> PROVIDED MATERIAL
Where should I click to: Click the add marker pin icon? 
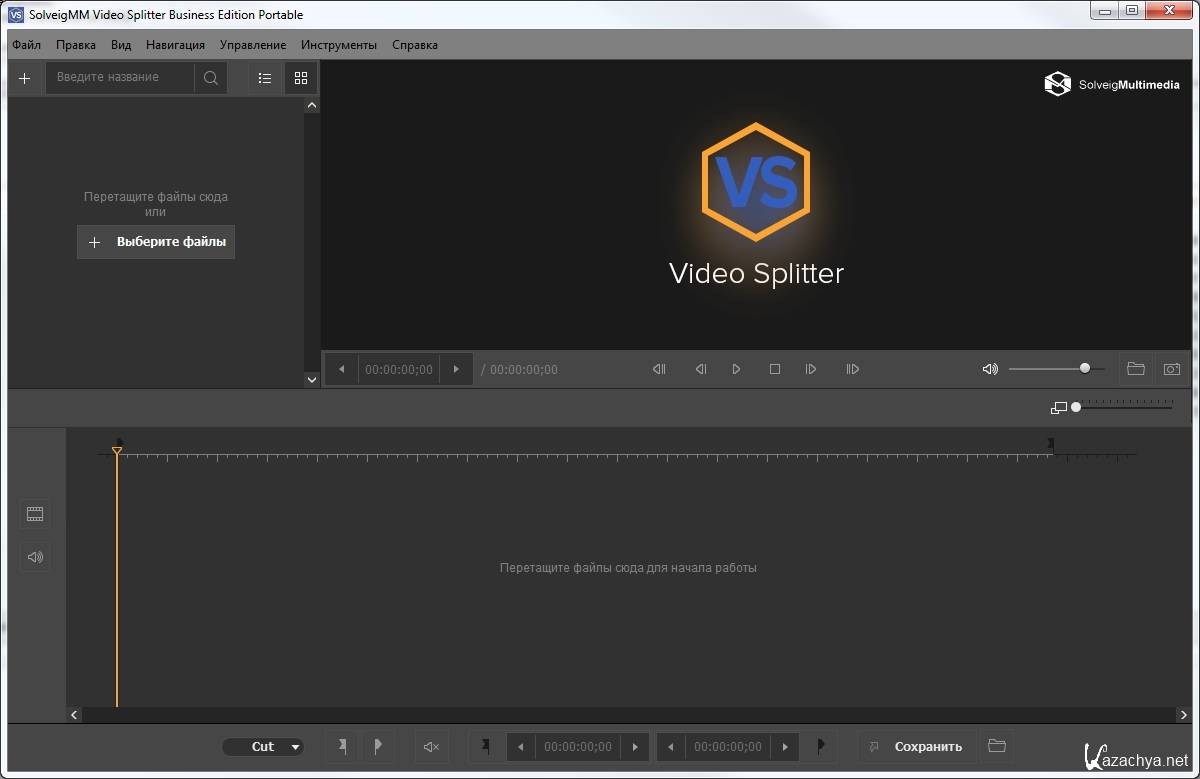[343, 746]
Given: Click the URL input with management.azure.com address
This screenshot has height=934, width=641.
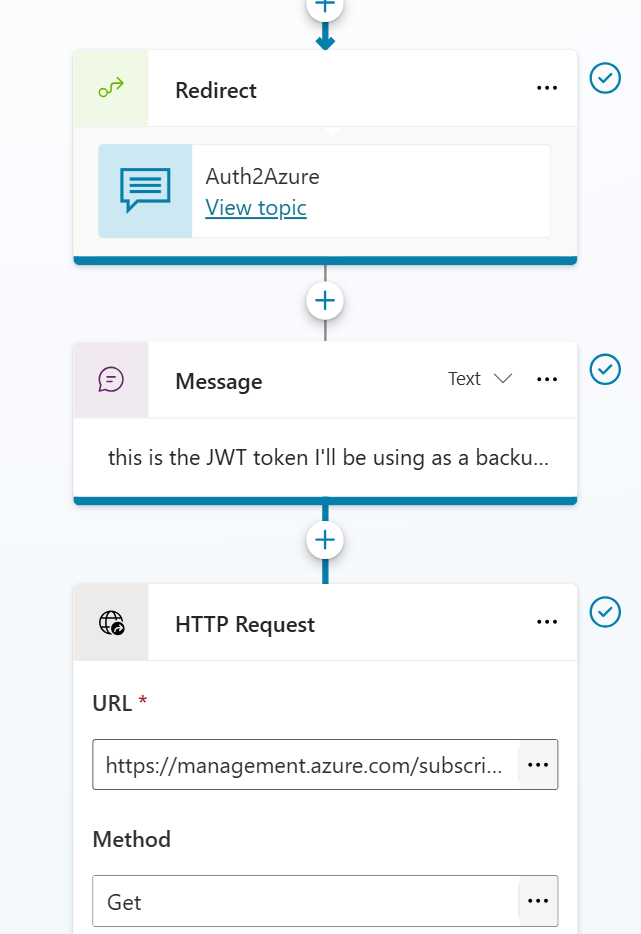Looking at the screenshot, I should [x=305, y=765].
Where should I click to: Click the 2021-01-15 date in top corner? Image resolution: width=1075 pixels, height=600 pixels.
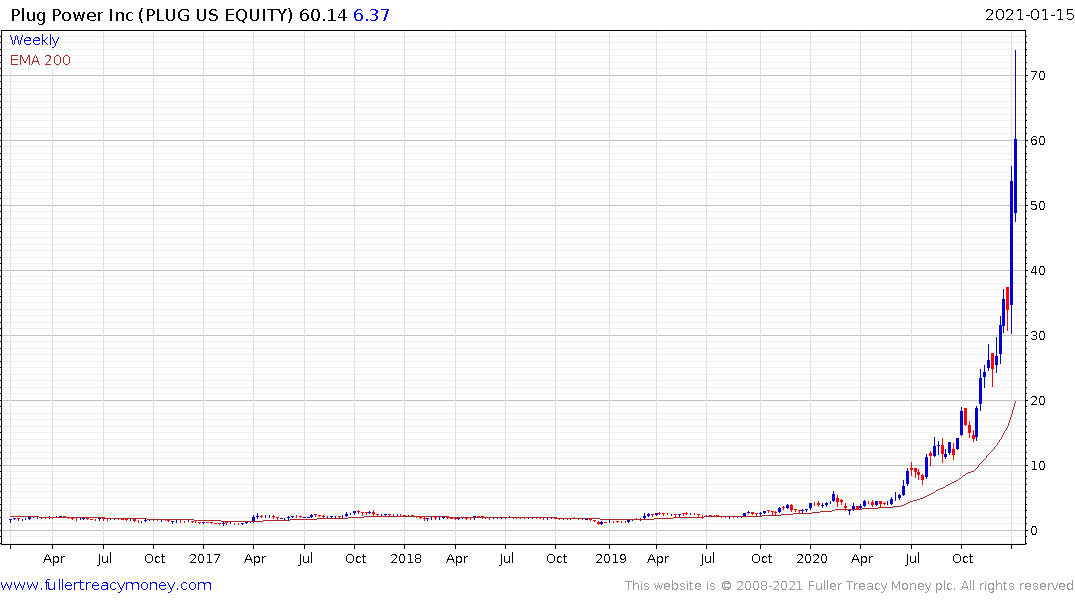[1027, 15]
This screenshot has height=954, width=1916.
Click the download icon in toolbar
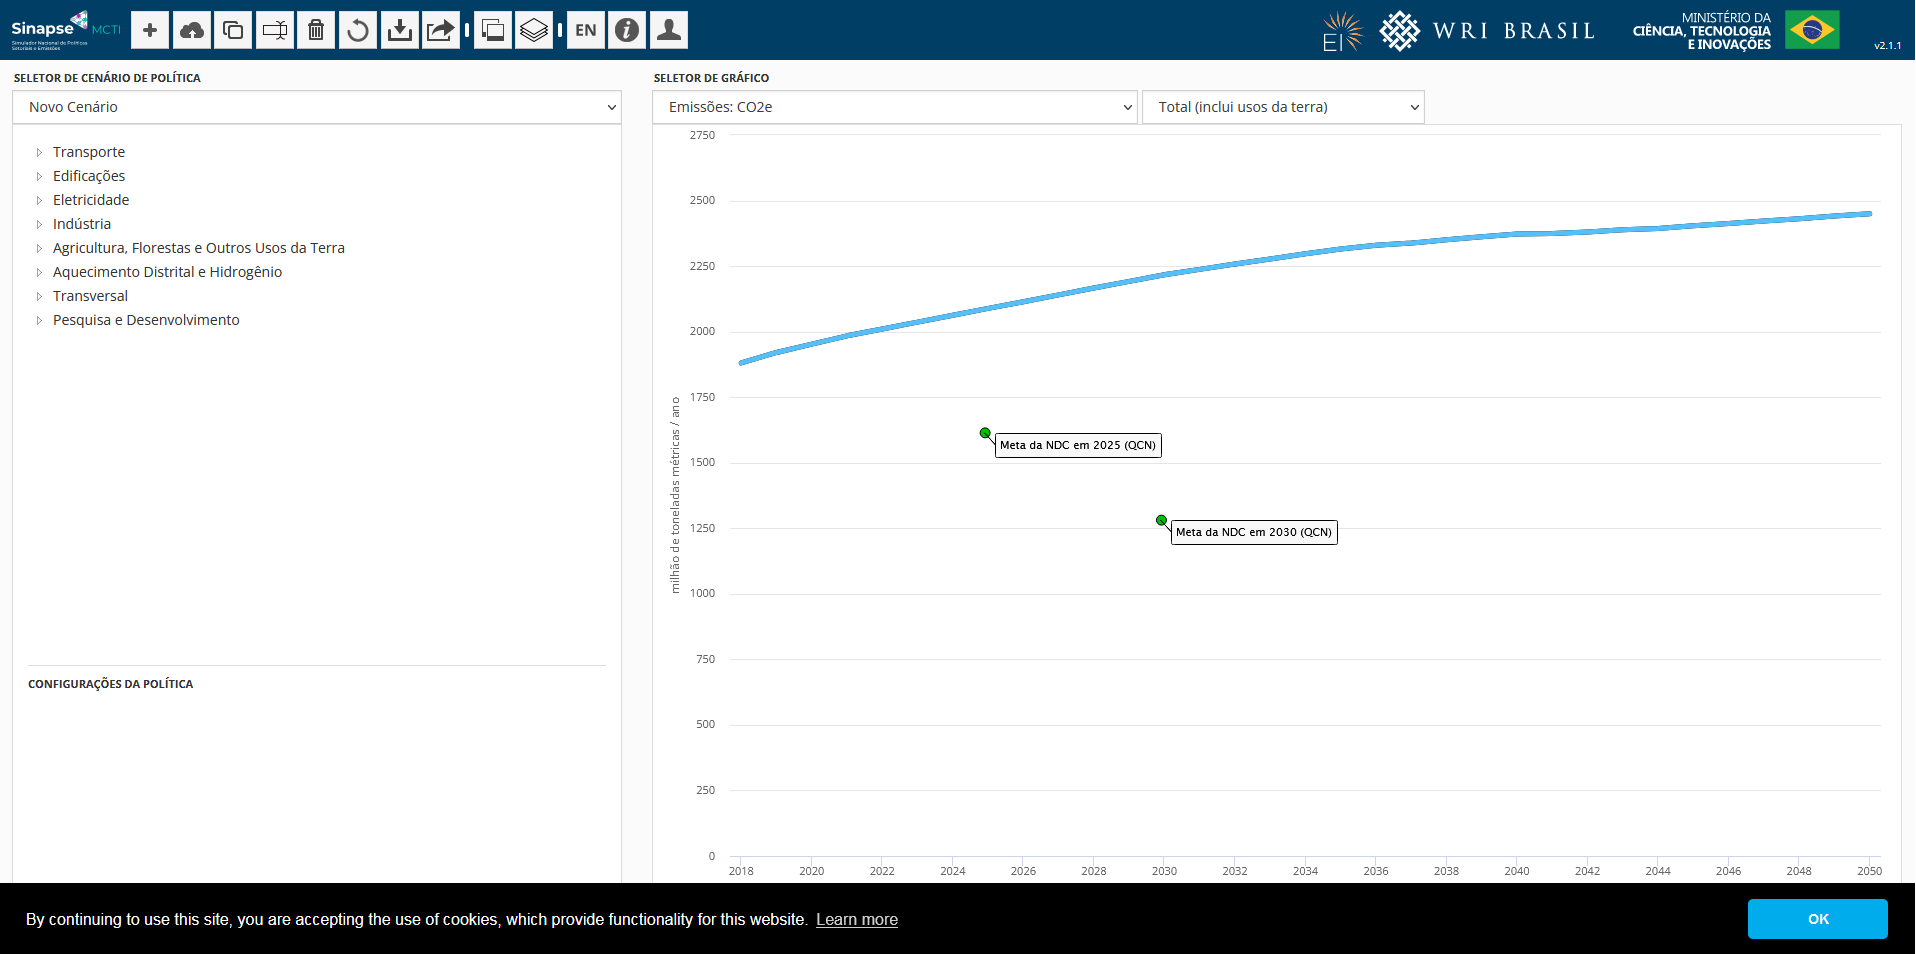point(399,30)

> PROBLEM TO WORK ON
Reproduce word for word the lines from the line holding "This screenshot has height=934, width=641." through the last line of the material above, inclusive, and keep pictures out of it.

> RESULT OF THIS TASK
This screenshot has height=934, width=641.
Looking at the screenshot, I should [x=305, y=765].
Where should I click to: Click the 2021-01-15 date in top corner? Image resolution: width=1075 pixels, height=600 pixels.
[1027, 15]
This screenshot has height=954, width=1916.
Click the download icon in toolbar
point(399,30)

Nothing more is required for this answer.